Beberapa tahun belakangan ini, salah satu topik yang paling sering bikin heboh dunia pendidikan kita adalah sistem zonasi sekolah. Aturan ini, yang intinya memprioritaskan calon siswa berdasarkan jarak rumah ke sekolah, digadang-gadang sebagai solusi pemerataan pendidikan. Tujuannya mulia: biar nggak ada lagi sekolah favorit yang cuma diisi anak-anak dari kalangan tertentu, dan biar semua sekolah punya kesempatan yang sama untuk maju. Tapi, di lapangan, kok ya sering banget muncul masalah dan kontroversi? Jadi, sebenarnya, sistem zonasi ini solusi atau justru menciptakan masalah baru?
Awalnya, gagasan di balik sistem zonasi itu memang sangat idealis. Di banyak daerah, sekolah-sekolah unggulan seringkali hanya bisa diakses oleh siswa-siswa yang punya nilai tinggi atau dari keluarga mampu yang bisa membayar les mahal. Akibatnya, sekolah lain jadi "terbuang" dan kualitasnya makin merosot. Ketimpangan ini bikin jurang pemisah antar siswa makin lebar.
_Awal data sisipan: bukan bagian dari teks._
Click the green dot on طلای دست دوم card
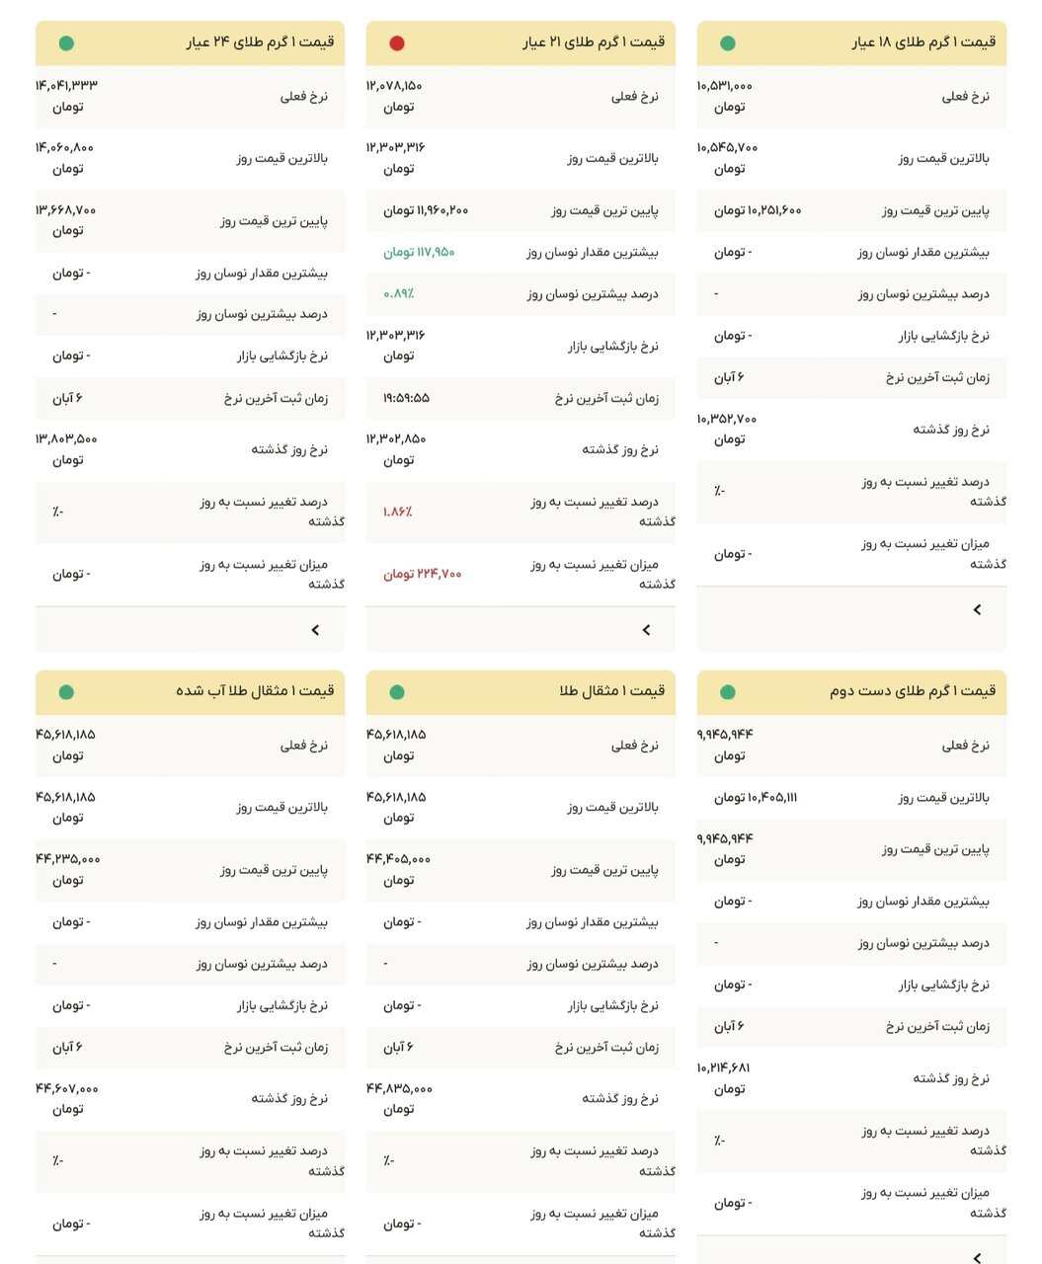[x=730, y=692]
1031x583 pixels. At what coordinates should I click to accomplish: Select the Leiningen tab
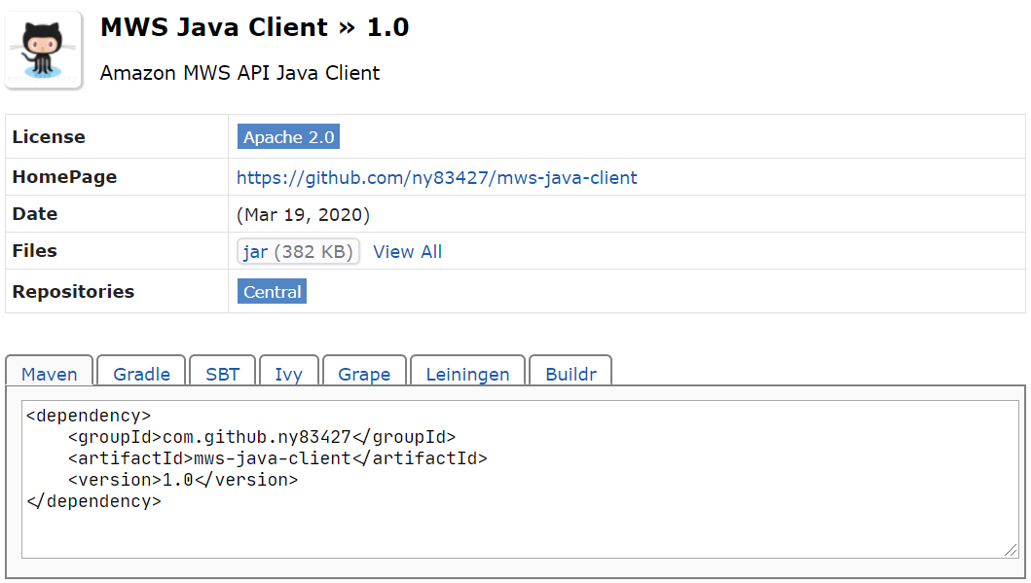pos(467,374)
Dengan zonasi, pemerintah ingin menciptakan pemerataan pendidikan yang lebih adil. Setiap anak punya hak belajar di sekolah terdekatnya, tanpa harus bersaing nilai atau berebut kursi.
Manfaat idealnya adalah: pertama, bisa mengurangi fenomena sekolah favorit dan non-favorit. Semua sekolah diharapkan punya siswa dengan latar belakang akademik yang beragam, sehingga tidak ada lagi stigma "sekolah buangan". Kedua, ini bisa mengurangi biaya dan waktu perjalanan siswa ke sekolah. Anak-anak jadi bisa jalan kaki atau naik sepeda, lebih dekat, lebih hemat, dan mengurangi kemacetan. Ketiga, ini mendorong orang tua untuk berpartisipasi aktif dalam memajukan sekolah di lingkungan terdekat mereka, karena toh anak-anak mereka akan bersekolah di sana.